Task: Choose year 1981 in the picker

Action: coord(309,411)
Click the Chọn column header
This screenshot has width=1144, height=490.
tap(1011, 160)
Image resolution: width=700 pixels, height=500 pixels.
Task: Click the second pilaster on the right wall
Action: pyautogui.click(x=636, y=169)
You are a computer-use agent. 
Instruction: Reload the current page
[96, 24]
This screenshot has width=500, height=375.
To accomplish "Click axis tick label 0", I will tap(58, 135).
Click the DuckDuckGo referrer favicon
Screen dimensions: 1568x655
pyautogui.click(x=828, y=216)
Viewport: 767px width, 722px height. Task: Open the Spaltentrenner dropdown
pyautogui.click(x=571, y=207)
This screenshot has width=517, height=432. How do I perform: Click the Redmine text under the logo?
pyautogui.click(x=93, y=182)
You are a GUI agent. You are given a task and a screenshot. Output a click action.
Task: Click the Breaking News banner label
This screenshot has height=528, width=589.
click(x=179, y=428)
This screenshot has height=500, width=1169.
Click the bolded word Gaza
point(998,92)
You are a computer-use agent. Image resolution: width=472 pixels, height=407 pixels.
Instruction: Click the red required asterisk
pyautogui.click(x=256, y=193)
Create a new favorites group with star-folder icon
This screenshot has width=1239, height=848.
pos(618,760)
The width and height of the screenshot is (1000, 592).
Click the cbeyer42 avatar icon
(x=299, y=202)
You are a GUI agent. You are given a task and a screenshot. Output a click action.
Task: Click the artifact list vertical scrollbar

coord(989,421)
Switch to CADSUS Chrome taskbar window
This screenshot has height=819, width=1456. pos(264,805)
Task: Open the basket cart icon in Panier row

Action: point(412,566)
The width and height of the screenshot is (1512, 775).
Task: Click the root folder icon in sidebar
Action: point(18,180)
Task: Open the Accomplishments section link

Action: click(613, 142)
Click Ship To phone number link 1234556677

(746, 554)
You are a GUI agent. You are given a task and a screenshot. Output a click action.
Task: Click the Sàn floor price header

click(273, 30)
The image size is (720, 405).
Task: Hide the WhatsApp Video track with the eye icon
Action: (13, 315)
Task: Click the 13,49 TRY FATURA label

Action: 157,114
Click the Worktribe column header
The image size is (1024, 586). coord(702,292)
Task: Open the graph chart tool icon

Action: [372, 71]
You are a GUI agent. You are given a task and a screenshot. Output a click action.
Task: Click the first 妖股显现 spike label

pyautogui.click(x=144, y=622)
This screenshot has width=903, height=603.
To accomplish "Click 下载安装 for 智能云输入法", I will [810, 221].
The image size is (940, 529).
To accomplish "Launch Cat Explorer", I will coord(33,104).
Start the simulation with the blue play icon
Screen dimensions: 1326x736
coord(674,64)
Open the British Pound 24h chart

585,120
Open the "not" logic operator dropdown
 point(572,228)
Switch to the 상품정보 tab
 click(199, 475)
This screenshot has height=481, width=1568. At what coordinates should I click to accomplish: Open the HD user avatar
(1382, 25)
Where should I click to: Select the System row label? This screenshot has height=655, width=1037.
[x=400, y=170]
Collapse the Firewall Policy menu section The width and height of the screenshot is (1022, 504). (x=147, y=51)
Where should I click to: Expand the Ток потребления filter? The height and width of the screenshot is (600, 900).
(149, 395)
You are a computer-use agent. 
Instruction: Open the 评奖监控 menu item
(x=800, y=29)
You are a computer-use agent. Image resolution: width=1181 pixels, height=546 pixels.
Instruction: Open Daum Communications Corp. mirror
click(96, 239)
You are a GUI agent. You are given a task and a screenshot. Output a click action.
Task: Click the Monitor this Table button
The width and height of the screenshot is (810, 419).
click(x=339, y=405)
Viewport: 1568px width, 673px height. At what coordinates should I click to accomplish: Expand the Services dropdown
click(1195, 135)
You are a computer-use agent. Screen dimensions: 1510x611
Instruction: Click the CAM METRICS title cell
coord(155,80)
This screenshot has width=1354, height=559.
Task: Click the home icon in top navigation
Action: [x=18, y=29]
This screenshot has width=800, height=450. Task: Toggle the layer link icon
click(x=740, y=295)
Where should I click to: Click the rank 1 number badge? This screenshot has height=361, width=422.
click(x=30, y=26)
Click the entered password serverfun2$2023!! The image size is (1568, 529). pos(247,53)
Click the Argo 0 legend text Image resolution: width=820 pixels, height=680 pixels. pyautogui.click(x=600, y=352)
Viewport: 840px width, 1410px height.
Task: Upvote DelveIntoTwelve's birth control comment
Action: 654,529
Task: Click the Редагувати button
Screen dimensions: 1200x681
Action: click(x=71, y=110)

What is expected:
Give back exactly the lines running from the line that has "This screenshot has width=800, height=450." to the end of the entries above.

Expected answer:
This screenshot has width=800, height=450. Task: Toggle the layer link icon
click(x=740, y=295)
Where should I click to: Click the rank 1 number badge? This screenshot has height=361, width=422.
click(x=30, y=26)
Click the entered password serverfun2$2023!! The image size is (1568, 529). pos(247,53)
Click the Argo 0 legend text Image resolution: width=820 pixels, height=680 pixels. pyautogui.click(x=600, y=352)
Viewport: 840px width, 1410px height.
Task: Upvote DelveIntoTwelve's birth control comment
Action: 654,529
Task: Click the Редагувати button
Screen dimensions: 1200x681
Action: click(x=71, y=110)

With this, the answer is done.